Dave Pollard’s discovered that web design isn’t exactly an exercise in precision, and that his site looks very different as browsers and screen configurations change. He seems to be taking the lesson pretty hard.
In some ways, he’s echoing things I was saying a few days back. There are differences–I’ve been here before, and I’ve never aspired to detailed control of the screen. I care how the site looks, but the intention’s mainly to communicate. It’s always been enough, to me, that things look OK.

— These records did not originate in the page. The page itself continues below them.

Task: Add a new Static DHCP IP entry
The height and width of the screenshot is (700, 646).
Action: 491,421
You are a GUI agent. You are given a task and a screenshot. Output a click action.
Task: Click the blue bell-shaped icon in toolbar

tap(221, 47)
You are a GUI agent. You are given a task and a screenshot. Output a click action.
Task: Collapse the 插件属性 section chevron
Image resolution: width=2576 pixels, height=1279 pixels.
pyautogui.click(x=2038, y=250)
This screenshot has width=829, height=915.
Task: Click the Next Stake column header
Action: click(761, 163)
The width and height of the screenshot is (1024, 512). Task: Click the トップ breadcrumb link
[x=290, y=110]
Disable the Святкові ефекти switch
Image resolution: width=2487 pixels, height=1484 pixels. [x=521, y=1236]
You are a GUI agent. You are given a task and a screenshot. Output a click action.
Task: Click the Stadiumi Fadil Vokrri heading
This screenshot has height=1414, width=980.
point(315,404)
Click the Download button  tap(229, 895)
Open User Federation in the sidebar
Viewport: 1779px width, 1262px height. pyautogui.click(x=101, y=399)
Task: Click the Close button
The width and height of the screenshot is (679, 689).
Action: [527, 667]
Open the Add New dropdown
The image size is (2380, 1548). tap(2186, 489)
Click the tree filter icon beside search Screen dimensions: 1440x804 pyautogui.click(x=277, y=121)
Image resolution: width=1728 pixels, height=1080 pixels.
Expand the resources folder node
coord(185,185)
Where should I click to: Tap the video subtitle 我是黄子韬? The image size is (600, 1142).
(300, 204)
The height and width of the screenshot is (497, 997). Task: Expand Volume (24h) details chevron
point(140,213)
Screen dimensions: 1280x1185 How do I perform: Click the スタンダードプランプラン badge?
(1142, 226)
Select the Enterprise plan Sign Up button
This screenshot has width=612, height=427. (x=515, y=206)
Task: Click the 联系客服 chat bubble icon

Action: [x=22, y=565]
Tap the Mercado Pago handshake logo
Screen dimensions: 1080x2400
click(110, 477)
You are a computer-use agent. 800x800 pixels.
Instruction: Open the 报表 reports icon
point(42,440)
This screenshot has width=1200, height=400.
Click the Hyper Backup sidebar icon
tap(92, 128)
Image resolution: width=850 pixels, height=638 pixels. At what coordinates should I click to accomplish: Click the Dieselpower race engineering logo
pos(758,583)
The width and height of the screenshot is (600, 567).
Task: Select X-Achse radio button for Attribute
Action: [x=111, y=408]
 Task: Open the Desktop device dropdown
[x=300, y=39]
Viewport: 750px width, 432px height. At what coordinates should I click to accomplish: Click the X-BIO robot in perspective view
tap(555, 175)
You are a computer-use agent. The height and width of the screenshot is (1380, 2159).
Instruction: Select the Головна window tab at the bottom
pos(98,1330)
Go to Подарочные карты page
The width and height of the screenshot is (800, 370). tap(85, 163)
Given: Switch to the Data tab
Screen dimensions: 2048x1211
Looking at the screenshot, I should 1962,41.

When I started building this site, I expected it to take a couple months to settle the design. That estimate would have been pretty accurate if I’d not changed software and hosting packages in mid-project. Essentially, I’m learning two platforms as I write–CSS, because I want to (my other site uses some CSS, but the layout there is controlled by tables); and CityDesk, which is “easy to use” (in a geeky way, I’d say) but packed with nooks and crannies which should keep me entertained for several months. I have a mental list of problems to solve, and am working through it a bit at a time.
But there’s the problem, methinks. I’m a competent programmer, I’m an experienced web coder, and the problems of settling the website design and getting the sophisticated software to work are places I like to tinker. At the other end, Userland (and some of the other blog software and webspace providers) have made getting started simple, and are excellent products for folks who are satisfied to work within provided templates. It’s the folks who want to operate somewhere between those extremes who have problems, of course.
As the comments attached to Dave’s entry show, the problem is creating a design intended to accomodate folks who:
- may use a variety of browsers on a variety of screens,
- may read the site directly,
- may read it through any of dozens of accumulators,
- may print it out on at least two sizes of paper.
This is not an easy problem, and is the reason that HTML is designed to loosely control formatting. (Note: This paragraph is a rewrite of my comment in that thread.)
The object is to write, and to publish. The tools are tools. So are the design details.
Note to Dave Pollard: By all means, keep writing.
Link courtesy of Dave Winer/Scripting News.
Would have found it m’self, though; How to Save the World is one of my regular stops.